Band gap opening by two-dimensional manifestation of Peierls instability in graphene

TL;DR

This paper demonstrates that band gap opening in graphene can be achieved through a two-dimensional Peierls-like distortion, specifically Kekule distortion, which breaks chiral symmetry and affects various graphene nanostructures.

Contribution

It introduces the concept of 2D Peierls distortion in graphene, linking band gap opening to chiral symmetry breaking and local hybridizations, expanding understanding of graphene's electronic properties.

Findings

Kekule distortion causes band gap opening in strained graphene.

Chiral symmetry breaking explains gap opening in nanoribbons and antidots.

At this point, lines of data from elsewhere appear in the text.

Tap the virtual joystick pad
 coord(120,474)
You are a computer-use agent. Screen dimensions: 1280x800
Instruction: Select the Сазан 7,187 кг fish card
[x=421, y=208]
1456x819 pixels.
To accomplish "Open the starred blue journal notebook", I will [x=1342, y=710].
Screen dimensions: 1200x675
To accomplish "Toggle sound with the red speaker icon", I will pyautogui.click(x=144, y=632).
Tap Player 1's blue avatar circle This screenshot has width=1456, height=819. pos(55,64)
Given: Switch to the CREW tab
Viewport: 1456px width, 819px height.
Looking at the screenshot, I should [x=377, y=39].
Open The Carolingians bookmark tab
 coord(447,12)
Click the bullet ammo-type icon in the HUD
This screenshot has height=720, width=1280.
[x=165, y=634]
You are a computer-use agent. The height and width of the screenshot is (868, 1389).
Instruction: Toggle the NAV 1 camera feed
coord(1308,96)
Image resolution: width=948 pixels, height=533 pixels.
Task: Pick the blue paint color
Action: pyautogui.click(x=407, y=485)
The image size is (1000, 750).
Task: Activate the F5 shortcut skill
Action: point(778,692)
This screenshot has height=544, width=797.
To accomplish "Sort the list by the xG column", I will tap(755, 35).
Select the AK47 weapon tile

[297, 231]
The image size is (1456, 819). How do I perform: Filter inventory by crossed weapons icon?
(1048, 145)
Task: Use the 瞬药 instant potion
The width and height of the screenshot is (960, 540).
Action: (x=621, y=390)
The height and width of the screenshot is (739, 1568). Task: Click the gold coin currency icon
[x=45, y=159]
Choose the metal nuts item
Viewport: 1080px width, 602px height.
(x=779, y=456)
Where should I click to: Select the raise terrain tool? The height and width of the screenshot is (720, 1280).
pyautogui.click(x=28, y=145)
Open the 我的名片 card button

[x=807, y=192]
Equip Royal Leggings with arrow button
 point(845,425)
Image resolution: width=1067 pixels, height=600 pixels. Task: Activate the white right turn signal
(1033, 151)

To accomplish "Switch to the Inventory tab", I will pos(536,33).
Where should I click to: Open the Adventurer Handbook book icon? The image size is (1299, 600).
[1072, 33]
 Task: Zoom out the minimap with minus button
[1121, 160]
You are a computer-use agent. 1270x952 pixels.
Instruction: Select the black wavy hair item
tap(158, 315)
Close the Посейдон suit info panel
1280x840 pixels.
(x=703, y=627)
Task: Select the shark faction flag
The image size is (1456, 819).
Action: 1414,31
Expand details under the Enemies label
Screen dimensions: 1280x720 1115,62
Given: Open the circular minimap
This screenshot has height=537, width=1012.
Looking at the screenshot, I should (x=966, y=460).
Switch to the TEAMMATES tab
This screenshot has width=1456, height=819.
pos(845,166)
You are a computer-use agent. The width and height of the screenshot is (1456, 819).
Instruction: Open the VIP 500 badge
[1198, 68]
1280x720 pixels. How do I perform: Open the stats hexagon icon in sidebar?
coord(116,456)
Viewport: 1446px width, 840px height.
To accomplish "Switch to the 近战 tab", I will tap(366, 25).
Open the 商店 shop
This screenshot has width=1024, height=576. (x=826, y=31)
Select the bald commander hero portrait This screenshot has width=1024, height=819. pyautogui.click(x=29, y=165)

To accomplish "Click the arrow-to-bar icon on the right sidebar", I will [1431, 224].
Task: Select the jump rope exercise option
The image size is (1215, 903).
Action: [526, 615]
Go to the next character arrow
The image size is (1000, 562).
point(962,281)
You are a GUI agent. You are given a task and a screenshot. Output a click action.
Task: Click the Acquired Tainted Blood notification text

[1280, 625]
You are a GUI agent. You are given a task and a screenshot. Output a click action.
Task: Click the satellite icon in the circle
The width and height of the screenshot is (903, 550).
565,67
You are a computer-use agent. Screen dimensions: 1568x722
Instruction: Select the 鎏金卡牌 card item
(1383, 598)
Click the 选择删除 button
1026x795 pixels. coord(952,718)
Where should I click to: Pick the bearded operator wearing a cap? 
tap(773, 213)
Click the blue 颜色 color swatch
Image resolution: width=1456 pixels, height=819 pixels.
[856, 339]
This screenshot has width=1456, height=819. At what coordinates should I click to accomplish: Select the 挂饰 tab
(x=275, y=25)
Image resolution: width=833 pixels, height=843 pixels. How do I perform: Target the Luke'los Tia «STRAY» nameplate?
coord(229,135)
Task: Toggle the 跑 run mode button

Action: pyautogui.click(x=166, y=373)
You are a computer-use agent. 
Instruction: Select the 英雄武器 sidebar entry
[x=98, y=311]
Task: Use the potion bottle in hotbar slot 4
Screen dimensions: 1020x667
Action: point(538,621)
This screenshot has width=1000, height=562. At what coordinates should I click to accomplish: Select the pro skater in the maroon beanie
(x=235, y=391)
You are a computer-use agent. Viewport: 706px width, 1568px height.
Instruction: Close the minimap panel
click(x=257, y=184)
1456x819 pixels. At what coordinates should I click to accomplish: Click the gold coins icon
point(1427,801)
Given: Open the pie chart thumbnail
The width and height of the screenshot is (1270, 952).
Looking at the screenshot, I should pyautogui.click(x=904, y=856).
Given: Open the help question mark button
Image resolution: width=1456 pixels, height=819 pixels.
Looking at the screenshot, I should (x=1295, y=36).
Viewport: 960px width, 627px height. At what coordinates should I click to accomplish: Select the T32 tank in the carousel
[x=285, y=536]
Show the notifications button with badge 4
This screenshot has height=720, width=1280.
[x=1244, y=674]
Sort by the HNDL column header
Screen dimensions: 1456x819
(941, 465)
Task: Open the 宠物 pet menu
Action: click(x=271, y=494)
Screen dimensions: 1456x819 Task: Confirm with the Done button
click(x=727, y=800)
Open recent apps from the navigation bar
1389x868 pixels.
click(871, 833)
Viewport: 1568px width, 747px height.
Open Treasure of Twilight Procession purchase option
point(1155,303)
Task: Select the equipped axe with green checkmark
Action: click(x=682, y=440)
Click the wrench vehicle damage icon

2D Peierls transition is an extension of 1D metal-insulator transition.

Abstract

Using first-principles calculations of graphene having high-symmetry distortion or defects, we investigate band gap opening by chiral symmetry breaking, or intervalley mixing, in graphene and show an intuitive picture of understanding the gap opening in terms of local bonding and antibonding hybridizations. We identify that the gap opening by chiral symmetry breaking in honeycomb lattices is an ideal two-dimensional (2D) extension of the Peierls metal-insulator transition in 1D linear lattices. We show that the spontaneous Kekule distortion, a 2D version of the Peierls distortion, takes place in biaxially strained graphene, leading to structural failure. We also show that the gap opening in graphene antidots and armchair nanoribbons, which has been attributed usually to quantum confinement effects, can be understood with the chiral symmetry breaking.